La raccolta è avviata, ma sarà un buon affare investire in PIR?

Già da alcuni mesi si sente parlare di “PIR”, ma non tutti sanno che si tratta di un nuovo prodotto finanziario introdotto nella Legge di Stabilità 2017 al fine di dare nuove opportunità all’economia reale e nel contempo ai risparmiatori.

Il fenomeno della disoccupazione, molto evidente anche nella nostra regione, la crisi del sistema bancario, il lungo periodo di buio economico delle medie e piccole imprese, sono gli elementi di base che hanno indotto lo Stato, imitando altri Paesi, a collegare aziende e risparmiatori, facendo in modo che questi ultimi mettessero a disposizione le proprie risorse in favore delle prime. Noi italiani, notoriamente, ci comportiamo come le formiche. Racimoliamo oggi per non soffrire in futuro, specialmente in periodi di conclamata incertezza politica ed economica. Però, con i depositi ad interesse zero, le banche traballanti, i bot non più convenienti, la tassazione su profitti e dividendi al 26%, mettere al sicuro e, magari, ottenere dei proventi dal denaro accantonato, risulta un affare complicato. Non a caso gli addetti ai lavori, attualmente, consigliano ai risparmiatori di lasciar perdere “il fai da te”, e di affidarsi ai mediatori finanziari. Figure professionali che giocano nello stesso ruolo dei direttori di banca, capaci di pianificare le liquidità in base a specifiche esigenze e gestire al meglio il concetto di rischio.

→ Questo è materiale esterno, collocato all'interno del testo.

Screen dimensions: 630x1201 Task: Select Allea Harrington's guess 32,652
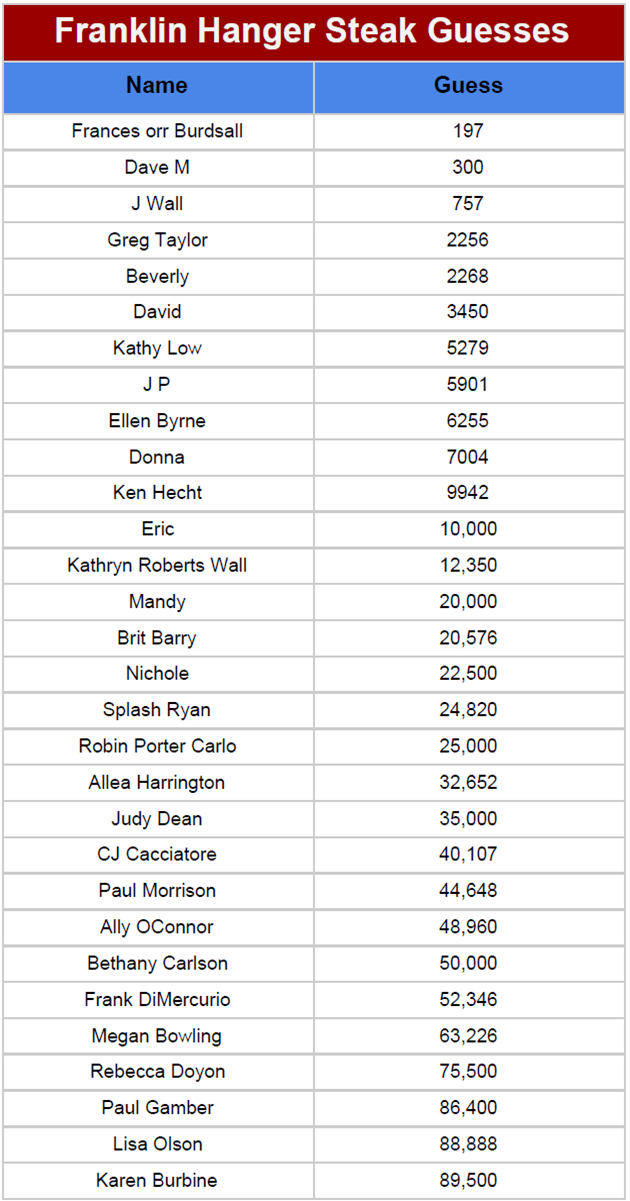coord(468,782)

Sul versante delle imprese, invece, l’Italia ha delle eccellenze straordinarie che spesso non crescono come potrebbero, o addirittura muoiono, poiché non trovano la materia prima per finanziarsi. Soprattutto da quando le banche “hanno chiuso i rubinetti”.

Dunque la novità introdotta nella legge di bilancio in corso potrebbe essere un’escamotage per ridare ossigeno alle molteplici imprese medio-piccole, creare nuova occupazione e dare ai risparmiatori più facoltosi un’opportunità di investimento esentasse. Infatti i cosiddetti Piani di risparmio individuali (PIR), offrono ai sottoscrittori la prerogativa di non subire la tassazione sulle rendite se il prodotto viene mantenuto in portafoglio per almeno cinque anni. Ovviamente trattandosi di acquisti in bond ed azioni (di imprese non quotate in borsa) il capitale è a rischio. Inoltre occorre valutare che dovendo tener fermi per almeno cinque anni questi risparmi, bisogna poter contare su altre disponibilità in caso di emergenza. Ed infine è buona abitudine, come in ogni sottoscrizione di investimento, leggere i prospetti informativi per conoscere le commissioni di ingresso e i costi di gestione che, se elevati, potrebbero annullare i vantaggi fiscali.